Thankfully, you have some options to help avoid those extra Thanksgiving calories even when confronted with a strong desire to eat more. Below we look at how drinking water, identifying and passing up empty calories, as well as managing portion control can help you get through Thanksgiving without developing holiday love handles.
1. Drink Plenty of Water
We begin with the one thing people most frequently fail to do, drink water. A lot of traditional Thanksgiving staples have higher than average sodium content. This will dehydrate you, making it harder for your body to process what you are eating correctly. Along with aiding your metabolism, water is beneficial for making you feel fuller. Drinking water before you eat will result in you feeling full, quicker then usually. While you may temporarily retain some extra water weight, you’ll find that it’s easier to lose than fat. Roughly you should be drinking around 8 cups of 8oz water each day, but for a more accurate estimation I recommend reading here.

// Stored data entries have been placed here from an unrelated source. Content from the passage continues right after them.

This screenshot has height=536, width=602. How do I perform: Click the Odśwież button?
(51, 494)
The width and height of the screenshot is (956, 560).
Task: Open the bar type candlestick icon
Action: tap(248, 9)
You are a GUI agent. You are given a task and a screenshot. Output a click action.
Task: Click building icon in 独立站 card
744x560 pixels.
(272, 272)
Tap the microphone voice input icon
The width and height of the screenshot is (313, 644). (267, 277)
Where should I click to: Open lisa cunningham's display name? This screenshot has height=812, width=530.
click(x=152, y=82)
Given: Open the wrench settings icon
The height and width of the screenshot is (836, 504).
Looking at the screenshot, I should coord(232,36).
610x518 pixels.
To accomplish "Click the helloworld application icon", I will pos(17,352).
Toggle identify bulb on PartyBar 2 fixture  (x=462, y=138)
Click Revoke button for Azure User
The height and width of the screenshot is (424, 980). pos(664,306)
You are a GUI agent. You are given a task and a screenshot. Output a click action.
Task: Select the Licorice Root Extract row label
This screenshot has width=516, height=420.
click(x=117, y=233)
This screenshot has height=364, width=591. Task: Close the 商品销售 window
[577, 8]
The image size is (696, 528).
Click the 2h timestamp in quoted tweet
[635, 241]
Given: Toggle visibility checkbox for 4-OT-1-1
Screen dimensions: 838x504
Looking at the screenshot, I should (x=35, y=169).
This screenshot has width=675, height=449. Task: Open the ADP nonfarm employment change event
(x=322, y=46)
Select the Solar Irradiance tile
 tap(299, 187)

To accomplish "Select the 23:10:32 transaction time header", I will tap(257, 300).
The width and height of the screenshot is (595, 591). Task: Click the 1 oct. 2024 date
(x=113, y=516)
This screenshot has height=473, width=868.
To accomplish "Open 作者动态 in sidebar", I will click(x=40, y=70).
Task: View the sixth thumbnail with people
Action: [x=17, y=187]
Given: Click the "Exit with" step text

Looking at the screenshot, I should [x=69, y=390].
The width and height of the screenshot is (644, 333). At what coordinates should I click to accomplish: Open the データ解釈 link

2. Identify Empty Calories
Empty calories are what doom many who try to take their diet through the Thanksgiving holiday season. In the typical Thanksgiving meal, there are a number of dishes that provide you with tasty empty calories. If you can, eliminate things like rolls, bread, macaroni and cheese, and any/all liquid calories (sodas, alcohol) from what you eat and drink. While these empty calories may provide some short term comfort, they are actually quite bad for your weight. You will feel less full after eating / drinking them, and the increase in calories will contribute to an overall gain in weight. Instead of consuming empty calories, try eating food that is high in protein, as an increase in protein consumption has been linked in studies to a decrease in appetite. Alternatively, fat burners have ingredients which can help with appetite control and hunger.
3. Portion Control
If nothing else, be aware of portion control. Begin by getting an estimation of how many calories you need for a given day. Understand that overeating on thanksgiving is typical, and that you will have a lot more food to select from than you need. There will also be things like desserts to choose from, so try to pace yourself when food is on display. You should overeat on the turkey if you know dessert is coming. The trick is to limit how much of everything you try. Identify and try to fill up on those items that have less calories. Ultimately, controlling your Thanksgiving portions and planning ahead so you are not left regretting your food limit or instead overeating.